▸ EXERCISE PROMPT:
All of the data that follows should be output again without any alteration.
########
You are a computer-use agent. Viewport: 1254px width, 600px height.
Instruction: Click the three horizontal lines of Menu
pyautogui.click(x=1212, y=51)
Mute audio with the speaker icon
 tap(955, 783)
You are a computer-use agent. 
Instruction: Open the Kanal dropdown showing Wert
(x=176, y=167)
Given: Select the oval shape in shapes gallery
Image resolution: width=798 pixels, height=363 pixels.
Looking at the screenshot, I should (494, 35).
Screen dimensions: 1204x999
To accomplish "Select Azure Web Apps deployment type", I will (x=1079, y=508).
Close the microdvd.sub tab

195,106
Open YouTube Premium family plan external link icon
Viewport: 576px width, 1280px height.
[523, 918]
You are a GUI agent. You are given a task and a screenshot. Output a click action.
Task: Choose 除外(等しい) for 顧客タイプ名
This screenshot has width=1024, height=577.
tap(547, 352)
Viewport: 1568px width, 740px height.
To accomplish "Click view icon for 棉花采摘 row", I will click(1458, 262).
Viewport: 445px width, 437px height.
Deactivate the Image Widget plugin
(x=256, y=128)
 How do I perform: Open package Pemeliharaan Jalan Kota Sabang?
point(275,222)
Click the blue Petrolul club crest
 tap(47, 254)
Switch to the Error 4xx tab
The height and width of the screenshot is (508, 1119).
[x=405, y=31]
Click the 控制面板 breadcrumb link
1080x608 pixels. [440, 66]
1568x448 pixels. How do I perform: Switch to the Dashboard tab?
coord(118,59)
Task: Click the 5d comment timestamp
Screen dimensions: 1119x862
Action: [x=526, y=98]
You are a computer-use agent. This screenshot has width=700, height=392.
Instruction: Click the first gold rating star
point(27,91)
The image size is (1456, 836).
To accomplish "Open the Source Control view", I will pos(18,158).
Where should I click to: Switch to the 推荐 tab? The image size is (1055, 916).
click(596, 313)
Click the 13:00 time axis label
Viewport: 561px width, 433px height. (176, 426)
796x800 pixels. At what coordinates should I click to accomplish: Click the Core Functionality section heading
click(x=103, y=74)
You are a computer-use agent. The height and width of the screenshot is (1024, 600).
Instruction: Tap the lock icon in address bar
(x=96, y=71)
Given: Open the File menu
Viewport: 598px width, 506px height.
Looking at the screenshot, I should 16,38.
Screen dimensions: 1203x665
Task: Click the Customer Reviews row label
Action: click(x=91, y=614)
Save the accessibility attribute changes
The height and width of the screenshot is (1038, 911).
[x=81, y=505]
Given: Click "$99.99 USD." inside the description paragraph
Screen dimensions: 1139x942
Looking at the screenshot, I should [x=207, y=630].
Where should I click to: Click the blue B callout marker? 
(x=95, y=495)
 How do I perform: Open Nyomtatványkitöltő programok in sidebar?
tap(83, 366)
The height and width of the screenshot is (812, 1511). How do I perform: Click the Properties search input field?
########
▸ RESPONSE FOR THIS EXERCISE:
You are a computer-use agent. Viewport: 1254px width, 600px height.
Instruction: Click the three horizontal lines of Menu
pyautogui.click(x=1212, y=51)
Mute audio with the speaker icon
 tap(955, 783)
You are a computer-use agent. 
Instruction: Open the Kanal dropdown showing Wert
(x=176, y=167)
Given: Select the oval shape in shapes gallery
Image resolution: width=798 pixels, height=363 pixels.
Looking at the screenshot, I should (494, 35).
Screen dimensions: 1204x999
To accomplish "Select Azure Web Apps deployment type", I will (x=1079, y=508).
Close the microdvd.sub tab

195,106
Open YouTube Premium family plan external link icon
Viewport: 576px width, 1280px height.
[523, 918]
You are a GUI agent. You are given a task and a screenshot. Output a click action.
Task: Choose 除外(等しい) for 顧客タイプ名
This screenshot has width=1024, height=577.
tap(547, 352)
Viewport: 1568px width, 740px height.
To accomplish "Click view icon for 棉花采摘 row", I will click(1458, 262).
Viewport: 445px width, 437px height.
Deactivate the Image Widget plugin
(x=256, y=128)
 How do I perform: Open package Pemeliharaan Jalan Kota Sabang?
point(275,222)
Click the blue Petrolul club crest
 tap(47, 254)
Switch to the Error 4xx tab
The height and width of the screenshot is (508, 1119).
[x=405, y=31]
Click the 控制面板 breadcrumb link
1080x608 pixels. [440, 66]
1568x448 pixels. How do I perform: Switch to the Dashboard tab?
coord(118,59)
Task: Click the 5d comment timestamp
Screen dimensions: 1119x862
Action: [x=526, y=98]
You are a computer-use agent. This screenshot has width=700, height=392.
Instruction: Click the first gold rating star
point(27,91)
The image size is (1456, 836).
To accomplish "Open the Source Control view", I will pos(18,158).
Where should I click to: Switch to the 推荐 tab? The image size is (1055, 916).
click(596, 313)
Click the 13:00 time axis label
Viewport: 561px width, 433px height. (176, 426)
796x800 pixels. At what coordinates should I click to accomplish: Click the Core Functionality section heading
click(x=103, y=74)
You are a computer-use agent. The height and width of the screenshot is (1024, 600).
Instruction: Tap the lock icon in address bar
(x=96, y=71)
Given: Open the File menu
Viewport: 598px width, 506px height.
Looking at the screenshot, I should 16,38.
Screen dimensions: 1203x665
Task: Click the Customer Reviews row label
Action: click(x=91, y=614)
Save the accessibility attribute changes
The height and width of the screenshot is (1038, 911).
[x=81, y=505]
Given: Click "$99.99 USD." inside the description paragraph
Screen dimensions: 1139x942
Looking at the screenshot, I should [x=207, y=630].
Where should I click to: Click the blue B callout marker? 
(x=95, y=495)
 How do I perform: Open Nyomtatványkitöltő programok in sidebar?
tap(83, 366)
The height and width of the screenshot is (812, 1511). How do I perform: Click the Properties search input field?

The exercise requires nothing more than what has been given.